Penicillin to help prevent infections
Other Antibiotics to treat infections that occurred
Bone Marrow Transplant
Surgery to remove gallstones, damaged spleen, etc.
Because patients with Sickle Cell Anemia often receive repeated blood transfusions there is a risk of iron building up and causing what is called Iron Overload. Because the body can not excrete iron on its own except for a very tiny amount that is dispersed through persperation or the sloughing off of the skin, but it is not enough to compensate for the excess iron from blood transfusions. Iron can reach toxic levels within the body and it is important to reduce the amount of iron in the body if it gets to high because it can collect in major organs and cause permanent damage.
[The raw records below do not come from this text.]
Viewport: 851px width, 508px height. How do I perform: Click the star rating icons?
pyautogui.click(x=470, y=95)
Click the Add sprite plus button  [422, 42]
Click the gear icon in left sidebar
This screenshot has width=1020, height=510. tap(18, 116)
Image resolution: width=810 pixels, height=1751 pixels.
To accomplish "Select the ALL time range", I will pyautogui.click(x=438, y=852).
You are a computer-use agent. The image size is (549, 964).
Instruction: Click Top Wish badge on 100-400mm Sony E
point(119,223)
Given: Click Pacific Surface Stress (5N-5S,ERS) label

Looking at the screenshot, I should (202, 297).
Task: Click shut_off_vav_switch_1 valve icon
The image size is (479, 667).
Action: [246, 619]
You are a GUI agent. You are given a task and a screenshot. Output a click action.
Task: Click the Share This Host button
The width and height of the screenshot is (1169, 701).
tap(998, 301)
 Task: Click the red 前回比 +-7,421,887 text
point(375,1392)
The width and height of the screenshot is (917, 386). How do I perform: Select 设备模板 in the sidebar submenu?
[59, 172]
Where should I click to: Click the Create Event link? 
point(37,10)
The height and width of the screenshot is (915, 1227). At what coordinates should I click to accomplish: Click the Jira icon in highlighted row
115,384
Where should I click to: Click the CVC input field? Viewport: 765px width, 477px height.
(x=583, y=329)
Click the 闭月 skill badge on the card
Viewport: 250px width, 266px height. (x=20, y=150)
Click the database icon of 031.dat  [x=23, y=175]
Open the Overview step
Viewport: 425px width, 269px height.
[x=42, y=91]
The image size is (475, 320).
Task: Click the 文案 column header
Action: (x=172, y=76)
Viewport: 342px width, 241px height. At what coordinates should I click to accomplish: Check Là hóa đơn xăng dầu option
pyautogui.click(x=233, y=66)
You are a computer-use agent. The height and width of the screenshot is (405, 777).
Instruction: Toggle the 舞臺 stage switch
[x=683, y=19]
There are two ways to decrease iron blood levels. The first is through therapeutic phlebotomy or regularly donating blood. This treatment does not work for Sickle Cell Anemia since it removes blood (and red blood cells) from the body. The other alternative is Iron-Chelation. Chelation therapy is the method of taking medications, either orally or through an IV, that bind with the iron in the body so that it can be excreted.
Doctors and scientists are continually studying and learning about this disease. People are now living longer than they used to, some have reported in to their fifties. Hopefully soon they will find a cure!